DESCRIPTION OF THE TASK — Wherever "from" appears in the records below, copy the line that holds it.

ENTRIES PROVIDED —
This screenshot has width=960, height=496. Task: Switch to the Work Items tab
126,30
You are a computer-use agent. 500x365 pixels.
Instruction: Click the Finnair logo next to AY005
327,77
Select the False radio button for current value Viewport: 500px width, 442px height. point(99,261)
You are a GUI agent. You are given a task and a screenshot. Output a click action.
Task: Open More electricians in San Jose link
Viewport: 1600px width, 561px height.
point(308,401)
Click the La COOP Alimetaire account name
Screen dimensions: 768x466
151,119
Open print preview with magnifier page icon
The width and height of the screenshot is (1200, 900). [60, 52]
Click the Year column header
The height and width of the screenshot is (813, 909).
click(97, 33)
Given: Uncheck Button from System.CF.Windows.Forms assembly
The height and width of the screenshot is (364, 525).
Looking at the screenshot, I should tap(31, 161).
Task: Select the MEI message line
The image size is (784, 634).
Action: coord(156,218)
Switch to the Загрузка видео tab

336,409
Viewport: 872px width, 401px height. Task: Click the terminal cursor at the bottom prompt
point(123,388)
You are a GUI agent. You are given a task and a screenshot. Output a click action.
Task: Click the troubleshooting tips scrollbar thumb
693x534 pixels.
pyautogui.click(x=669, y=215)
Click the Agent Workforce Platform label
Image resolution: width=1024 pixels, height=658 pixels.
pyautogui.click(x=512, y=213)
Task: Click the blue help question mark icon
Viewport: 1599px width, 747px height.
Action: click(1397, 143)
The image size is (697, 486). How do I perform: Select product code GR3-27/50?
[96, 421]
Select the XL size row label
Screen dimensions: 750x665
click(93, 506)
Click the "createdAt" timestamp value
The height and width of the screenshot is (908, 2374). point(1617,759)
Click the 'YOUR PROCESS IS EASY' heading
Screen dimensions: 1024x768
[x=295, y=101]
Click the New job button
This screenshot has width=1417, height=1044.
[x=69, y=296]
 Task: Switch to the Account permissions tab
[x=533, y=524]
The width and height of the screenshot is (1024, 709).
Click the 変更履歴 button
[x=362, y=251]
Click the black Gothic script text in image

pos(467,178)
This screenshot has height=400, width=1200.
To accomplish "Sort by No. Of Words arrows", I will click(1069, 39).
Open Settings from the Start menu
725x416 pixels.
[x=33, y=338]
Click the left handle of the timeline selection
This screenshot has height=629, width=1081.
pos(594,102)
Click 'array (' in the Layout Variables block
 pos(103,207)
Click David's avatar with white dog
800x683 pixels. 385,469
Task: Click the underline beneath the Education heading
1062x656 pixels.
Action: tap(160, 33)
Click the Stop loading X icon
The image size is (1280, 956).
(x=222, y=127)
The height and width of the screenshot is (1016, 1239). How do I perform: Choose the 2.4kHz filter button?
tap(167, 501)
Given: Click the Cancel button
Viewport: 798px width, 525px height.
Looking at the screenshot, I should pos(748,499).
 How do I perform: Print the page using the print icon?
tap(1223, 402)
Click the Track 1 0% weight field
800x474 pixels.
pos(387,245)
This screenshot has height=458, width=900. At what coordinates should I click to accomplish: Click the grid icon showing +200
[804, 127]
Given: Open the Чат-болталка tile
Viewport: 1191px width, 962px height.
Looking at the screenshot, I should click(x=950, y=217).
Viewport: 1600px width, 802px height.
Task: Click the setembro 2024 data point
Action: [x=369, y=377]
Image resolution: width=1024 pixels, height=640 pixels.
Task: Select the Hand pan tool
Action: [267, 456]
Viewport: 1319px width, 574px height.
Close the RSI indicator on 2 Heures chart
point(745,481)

RESULT —
Given: Uncheck Button from System.CF.Windows.Forms assembly
Open Settings from the Start menu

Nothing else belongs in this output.